Women with Epilepsy

Living with epilepsy can pose unique challenges for women. Seizure frequency and severity may change at puberty, over the menstrual cycle, with pregnancy, and at menopause.

Epilepsy and The Menstrual Cycle: There is a type of epilepsy that is specific to women called catamenial epilepsy. For women with catamenial epilepsy, changes in the frequency of seizures follow fluctuations in hormone levels throughout the menstrual cycle.

Seizure frequency can vary in different phases of the menstrual cycle for several reasons. In some cases the reasons are not known or there may be no relationship at all. In other cases, the relationship is based on estrogen's excitatory effect and/or progesterone's inhibitory effect on the brain. As the levels of these and other sex hormones vary, the likelihood of having seizures changes.

Birth Control: Before deciding to use oral contraceptives, women who take seizure medication should consult with their physician. The effectiveness of birth control pills may be impaired when women take certain types of seizure medications. Some oral contraceptives can also affect the efficacy of some seizure medications. However, not all seizure medications interact negatively with birth control pills. Your physician may recommend an oral contraceptive with a lower estrogen content, or suggest alternative birth control methods.


Epilepsy and Pregnancy

Most women with epilepsy have healthy babies and the risks involved in their pregnancies are the same as for any pregnancy. Women with epilepsy, however, should be aware that there are special considerations related to pregnancy. If at all possible, a woman who has epilepsy should consult with her doctor before becoming pregnant to plan for the healthiest possible pregnancy.

Pregnancy can affect the way your body is using your seizure medication and/or it could affect the pattern or frequency of your seizures. There is also a slightly higher risk that having epilepsy and/or taking seizure medication will affect the fetus.

Most women have no change in seizure frequency during pregnancy. However, some women may experience an increase in seizures. A reduction in seizures is also possible. Reasons for these shifts in seizure frequency include dramatic swings in hormone levels during pregnancy, changes in body fluid and salt retention, and alterations in the way the body absorbs, distributes and eliminates seizure medication. Changes in metabolism usually return to normal around three months after delivery.

It is vitally important for women to see their physician regularly during pregnancy and 3-4 months postpartum so that seizure medication levels can be carefully monitored and adjusted as necessary. More frequent blood level measurements may be necessary due to the mother's extra body weight and fluid retention during pregnancy.

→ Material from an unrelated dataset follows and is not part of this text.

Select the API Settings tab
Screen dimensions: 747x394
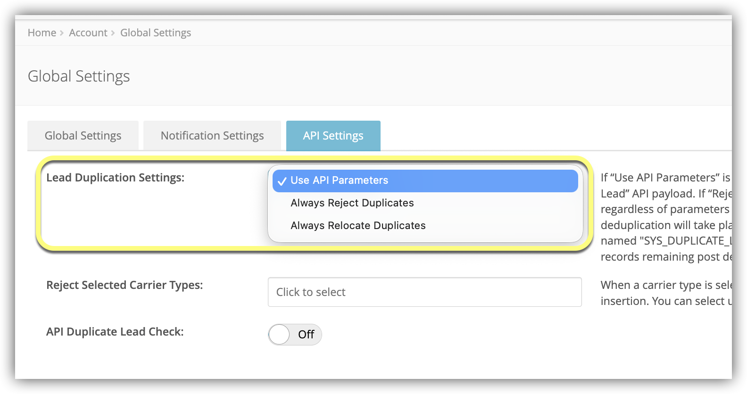pyautogui.click(x=333, y=136)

Women are naturally concerned about the effect of seizures on the fetus. Most available information indicates that the number of seizures during pregnancy has little effect on the baby, except in the rare case of uncontrolled multiple seizures, known as "status epilepticus". This is a life-threatening condition to the mother and the baby and is considered a medical emergency.

Seizure Medications and Pregnancy: Some types of seizure medication can carry the risk of causing harm to a fetus. Polytherapy, or treatment using more than one seizure medication, has a higher risk of causing harm than does monotherapy, or the use of one seizure medication.

This situation creates a difficult problem for women who have epilepsy. Seizure medication may increase certain risk factors, but the need for the medication continues during pregnancy.

A decision to change or stop seizure medication medication should, therefore, only be made after careful discussion of individual risk factors by a woman, her partner, and the women's physician.

Ideally, discussions of these issues should take place before a woman becomes pregnant so that, if the decision to change or slowly withdraw medication is made, the new treatment plan can be tried out before conception occurs.

A woman who does become pregnant while on seizure medication should not simply stop taking her medication. Such a sudden change in seizure medication therapy can cause severe episodes of multiple seizures that may threaten a woman's pregnancy, or her life. Instead, she should consult her physician as soon as possible.

It is important, however, to remember that the overwhelming majority of women with epilepsy who take seizure medication medication during pregnancy give birth to normal, healthy infants.

Possible Complications During Pregnancy: Complications during pregnancy and labor are slightly higher in women with epilepsy. Both seizure medication and uncontrolled seizures pose risks during pregnancy. The risks associated with uncontrolled seizures are considered to be higher than those associated with taking seizure medication.

While most seizures do not have harmful effects on the fetus, having a tonic clonic seizure can increase the risk of miscarriage, trauma to the abdomen, and/or oxygen deficiency to the fetus. In women with epilepsy, there is also a small increase in the risk of premature labour and delivery, morning sickness, vaginal bleeding, and placental detachment. There is also a slight increase in fetal loss late in the pregnancy, stillbirths, and the need for a caesarean section in women with epilepsy. In general, however, most women with epilepsy will have a normal pregnancy, labor, and delivery.

Epilepsy & Menopause: At menopause, some women experience a change in the patterns of their seizures. As hormonal changes occur, some women experience seizures for the first time in menopause or their seizures change. Other women experience a recurrence of seizures that were previously controlled.